### Document
* BEGIN *

Unfortunately, this will be a very quick post — I’m traveling today … in the snow.
love hate snow. It’s awful to wake up in the morning and see the world covered in it. Look, perhaps I wouldn’t hate snow so much if it only happened every once in a while. But it is almost April and there is still snow. How could anyone love snow? I hereby disavow anything nice I’ve said about snow.
The D.C. Circuit had a quiet week in terms of admin law. (In United States v. Vasquez-Benitez, Judge Henderson, joined by Judges Tatel and Ginsburg, concluded that the district court did not clearly err in releasing Vasquez-Benitez on bail pending his criminal trial. But the panel reversed the district court’s decision to prohibit ICE from civilly detaining Vasquez-Benitez pending removal. So, I suppose, the D.C. Circuit does decide some immigration cases. In In re LeFande, Judge Pillard, joined by Judges Millett and Edwards, affirmed the district court’s order holding LeFande in criminal contempt.) So why not chat a bit about the Supreme Court’s oral argument in Kisor v. Wilkie?

* END *

### Problems to solve
(1) Answer these questions from the post:
(a) How close to April is it when snow is still on the ground?
(b) Which judge wrote for the panel in United States v. Vasquez-Benitez?
(c) What did the panel in In re LeFande affirm?
(2) Return the rows word for word, starting at the first row and ending at the row that contains "should pyautogui.click(x=67, y=1189).".

### Dataset excerpts
* BEGIN *

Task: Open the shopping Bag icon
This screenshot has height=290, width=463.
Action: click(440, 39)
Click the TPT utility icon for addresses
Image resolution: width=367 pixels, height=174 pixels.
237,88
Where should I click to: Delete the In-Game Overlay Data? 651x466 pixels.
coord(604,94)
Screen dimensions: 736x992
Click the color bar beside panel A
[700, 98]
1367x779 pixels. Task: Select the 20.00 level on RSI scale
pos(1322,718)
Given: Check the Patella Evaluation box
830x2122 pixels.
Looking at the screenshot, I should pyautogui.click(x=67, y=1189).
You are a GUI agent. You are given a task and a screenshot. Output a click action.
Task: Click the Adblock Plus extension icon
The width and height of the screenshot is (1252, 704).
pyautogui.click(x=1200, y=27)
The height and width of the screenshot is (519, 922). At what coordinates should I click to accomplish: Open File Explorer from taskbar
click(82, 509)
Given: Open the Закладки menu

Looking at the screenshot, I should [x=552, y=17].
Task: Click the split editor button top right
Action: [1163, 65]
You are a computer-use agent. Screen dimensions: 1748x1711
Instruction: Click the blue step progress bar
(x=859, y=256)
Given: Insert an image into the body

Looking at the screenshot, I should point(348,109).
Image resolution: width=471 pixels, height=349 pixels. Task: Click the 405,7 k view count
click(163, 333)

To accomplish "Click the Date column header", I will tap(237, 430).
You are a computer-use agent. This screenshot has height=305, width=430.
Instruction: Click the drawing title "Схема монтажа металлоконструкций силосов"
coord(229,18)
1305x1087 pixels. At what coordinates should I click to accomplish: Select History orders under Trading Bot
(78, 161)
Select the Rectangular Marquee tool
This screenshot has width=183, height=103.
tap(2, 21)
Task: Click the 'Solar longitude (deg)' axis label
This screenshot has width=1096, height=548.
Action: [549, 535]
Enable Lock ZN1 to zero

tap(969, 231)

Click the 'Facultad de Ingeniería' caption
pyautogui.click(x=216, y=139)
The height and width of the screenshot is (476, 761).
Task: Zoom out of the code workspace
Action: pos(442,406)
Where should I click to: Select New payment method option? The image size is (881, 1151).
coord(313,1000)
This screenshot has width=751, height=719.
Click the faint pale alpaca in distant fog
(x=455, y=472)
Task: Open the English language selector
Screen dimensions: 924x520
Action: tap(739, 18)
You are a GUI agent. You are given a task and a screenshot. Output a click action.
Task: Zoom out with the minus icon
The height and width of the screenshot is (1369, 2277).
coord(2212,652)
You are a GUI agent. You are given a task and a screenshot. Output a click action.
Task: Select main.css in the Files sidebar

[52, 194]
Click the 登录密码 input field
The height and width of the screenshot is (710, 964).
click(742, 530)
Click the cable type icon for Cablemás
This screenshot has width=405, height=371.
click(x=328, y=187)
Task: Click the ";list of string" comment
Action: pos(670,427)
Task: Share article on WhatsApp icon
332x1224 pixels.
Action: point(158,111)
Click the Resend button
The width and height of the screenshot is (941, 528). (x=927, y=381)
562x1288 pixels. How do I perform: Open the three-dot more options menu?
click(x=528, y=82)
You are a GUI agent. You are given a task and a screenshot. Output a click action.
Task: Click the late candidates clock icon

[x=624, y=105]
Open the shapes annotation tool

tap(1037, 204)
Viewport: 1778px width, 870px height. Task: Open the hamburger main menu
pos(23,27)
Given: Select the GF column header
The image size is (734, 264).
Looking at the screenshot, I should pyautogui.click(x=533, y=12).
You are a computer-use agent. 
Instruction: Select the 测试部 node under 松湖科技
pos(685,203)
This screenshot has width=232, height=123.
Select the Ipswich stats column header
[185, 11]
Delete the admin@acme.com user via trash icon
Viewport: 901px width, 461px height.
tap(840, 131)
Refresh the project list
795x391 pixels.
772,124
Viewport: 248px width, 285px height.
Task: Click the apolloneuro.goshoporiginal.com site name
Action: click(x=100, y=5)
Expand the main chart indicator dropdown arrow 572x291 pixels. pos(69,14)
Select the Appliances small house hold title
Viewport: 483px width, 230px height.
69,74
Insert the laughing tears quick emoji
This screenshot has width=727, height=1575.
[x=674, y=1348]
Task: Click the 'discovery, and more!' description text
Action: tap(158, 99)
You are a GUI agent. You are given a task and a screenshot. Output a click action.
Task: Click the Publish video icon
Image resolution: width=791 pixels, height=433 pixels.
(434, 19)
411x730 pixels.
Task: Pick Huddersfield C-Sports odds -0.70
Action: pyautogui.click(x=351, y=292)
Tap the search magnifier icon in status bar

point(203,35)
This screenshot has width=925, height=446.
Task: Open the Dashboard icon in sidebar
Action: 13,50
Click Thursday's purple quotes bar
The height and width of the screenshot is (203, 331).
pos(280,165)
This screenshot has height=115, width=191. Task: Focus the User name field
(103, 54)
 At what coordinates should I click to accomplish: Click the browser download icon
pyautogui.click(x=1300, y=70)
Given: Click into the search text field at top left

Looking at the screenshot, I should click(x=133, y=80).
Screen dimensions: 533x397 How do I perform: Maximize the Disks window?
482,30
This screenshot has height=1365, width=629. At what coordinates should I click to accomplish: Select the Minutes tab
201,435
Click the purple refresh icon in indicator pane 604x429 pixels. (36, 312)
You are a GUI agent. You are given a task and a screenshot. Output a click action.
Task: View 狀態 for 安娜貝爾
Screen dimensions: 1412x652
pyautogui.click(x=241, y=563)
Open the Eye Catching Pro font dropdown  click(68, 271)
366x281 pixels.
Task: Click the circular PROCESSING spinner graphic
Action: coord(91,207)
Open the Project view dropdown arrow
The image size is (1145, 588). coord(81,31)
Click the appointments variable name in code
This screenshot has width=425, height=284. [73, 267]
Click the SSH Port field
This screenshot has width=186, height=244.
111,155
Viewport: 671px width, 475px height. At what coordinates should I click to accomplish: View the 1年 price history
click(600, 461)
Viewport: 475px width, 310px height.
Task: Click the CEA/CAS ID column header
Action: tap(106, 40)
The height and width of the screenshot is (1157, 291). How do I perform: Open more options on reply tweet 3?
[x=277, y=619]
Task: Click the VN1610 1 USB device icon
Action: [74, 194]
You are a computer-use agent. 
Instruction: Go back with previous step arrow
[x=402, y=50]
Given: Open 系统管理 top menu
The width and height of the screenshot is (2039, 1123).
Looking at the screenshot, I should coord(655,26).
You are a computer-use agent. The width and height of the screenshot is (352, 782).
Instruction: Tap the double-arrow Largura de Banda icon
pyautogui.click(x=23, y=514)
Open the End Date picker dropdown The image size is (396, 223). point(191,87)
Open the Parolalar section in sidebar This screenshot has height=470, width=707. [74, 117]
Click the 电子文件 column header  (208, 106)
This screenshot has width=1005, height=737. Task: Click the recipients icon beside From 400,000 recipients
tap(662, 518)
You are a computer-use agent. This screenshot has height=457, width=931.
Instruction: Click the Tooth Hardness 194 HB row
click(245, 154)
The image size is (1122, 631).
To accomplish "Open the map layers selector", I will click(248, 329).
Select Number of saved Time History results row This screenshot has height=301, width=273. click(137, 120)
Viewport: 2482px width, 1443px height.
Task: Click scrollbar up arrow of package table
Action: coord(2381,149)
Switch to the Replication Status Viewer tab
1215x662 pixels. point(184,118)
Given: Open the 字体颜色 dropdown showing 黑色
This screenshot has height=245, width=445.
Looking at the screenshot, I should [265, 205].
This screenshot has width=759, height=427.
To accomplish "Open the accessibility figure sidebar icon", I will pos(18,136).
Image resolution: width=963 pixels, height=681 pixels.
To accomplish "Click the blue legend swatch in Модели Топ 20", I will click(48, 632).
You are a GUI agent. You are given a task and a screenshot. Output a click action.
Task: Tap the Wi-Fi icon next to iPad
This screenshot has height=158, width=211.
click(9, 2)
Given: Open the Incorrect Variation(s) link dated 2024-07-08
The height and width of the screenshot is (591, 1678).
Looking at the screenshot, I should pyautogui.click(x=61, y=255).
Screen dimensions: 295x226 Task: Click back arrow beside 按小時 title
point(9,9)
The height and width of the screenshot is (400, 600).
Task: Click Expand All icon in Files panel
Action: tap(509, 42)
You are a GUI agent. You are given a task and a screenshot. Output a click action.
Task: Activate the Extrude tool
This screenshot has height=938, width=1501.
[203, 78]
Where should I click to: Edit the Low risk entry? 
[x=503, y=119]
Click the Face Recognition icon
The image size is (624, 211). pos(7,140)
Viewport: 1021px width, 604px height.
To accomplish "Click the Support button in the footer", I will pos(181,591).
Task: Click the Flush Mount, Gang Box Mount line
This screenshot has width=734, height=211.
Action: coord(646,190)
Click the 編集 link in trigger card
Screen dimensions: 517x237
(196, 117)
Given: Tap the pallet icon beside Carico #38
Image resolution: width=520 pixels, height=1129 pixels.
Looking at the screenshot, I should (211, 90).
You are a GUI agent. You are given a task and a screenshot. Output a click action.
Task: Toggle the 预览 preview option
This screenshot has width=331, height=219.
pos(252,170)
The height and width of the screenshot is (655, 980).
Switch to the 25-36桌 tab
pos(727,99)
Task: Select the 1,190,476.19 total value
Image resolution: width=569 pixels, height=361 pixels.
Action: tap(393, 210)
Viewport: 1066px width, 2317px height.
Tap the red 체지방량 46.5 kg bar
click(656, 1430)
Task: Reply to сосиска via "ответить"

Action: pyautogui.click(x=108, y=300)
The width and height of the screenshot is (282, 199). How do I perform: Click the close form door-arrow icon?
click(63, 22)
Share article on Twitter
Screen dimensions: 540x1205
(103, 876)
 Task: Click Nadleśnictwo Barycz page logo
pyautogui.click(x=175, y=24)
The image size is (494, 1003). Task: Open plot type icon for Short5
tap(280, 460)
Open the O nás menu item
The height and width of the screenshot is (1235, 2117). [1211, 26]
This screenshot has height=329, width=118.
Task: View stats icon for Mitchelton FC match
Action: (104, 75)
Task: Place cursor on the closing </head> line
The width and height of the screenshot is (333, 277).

* END *

### Correct answers
(1)
(a) It is almost April.
(b) Judge Henderson.
(c) The district court's order holding LeFande in criminal contempt.

(2)
Task: Open the shopping Bag icon
This screenshot has height=290, width=463.
Action: click(440, 39)
Click the TPT utility icon for addresses
Image resolution: width=367 pixels, height=174 pixels.
237,88
Where should I click to: Delete the In-Game Overlay Data? 651x466 pixels.
coord(604,94)
Screen dimensions: 736x992
Click the color bar beside panel A
[700, 98]
1367x779 pixels. Task: Select the 20.00 level on RSI scale
pos(1322,718)
Given: Check the Patella Evaluation box
830x2122 pixels.
Looking at the screenshot, I should pyautogui.click(x=67, y=1189).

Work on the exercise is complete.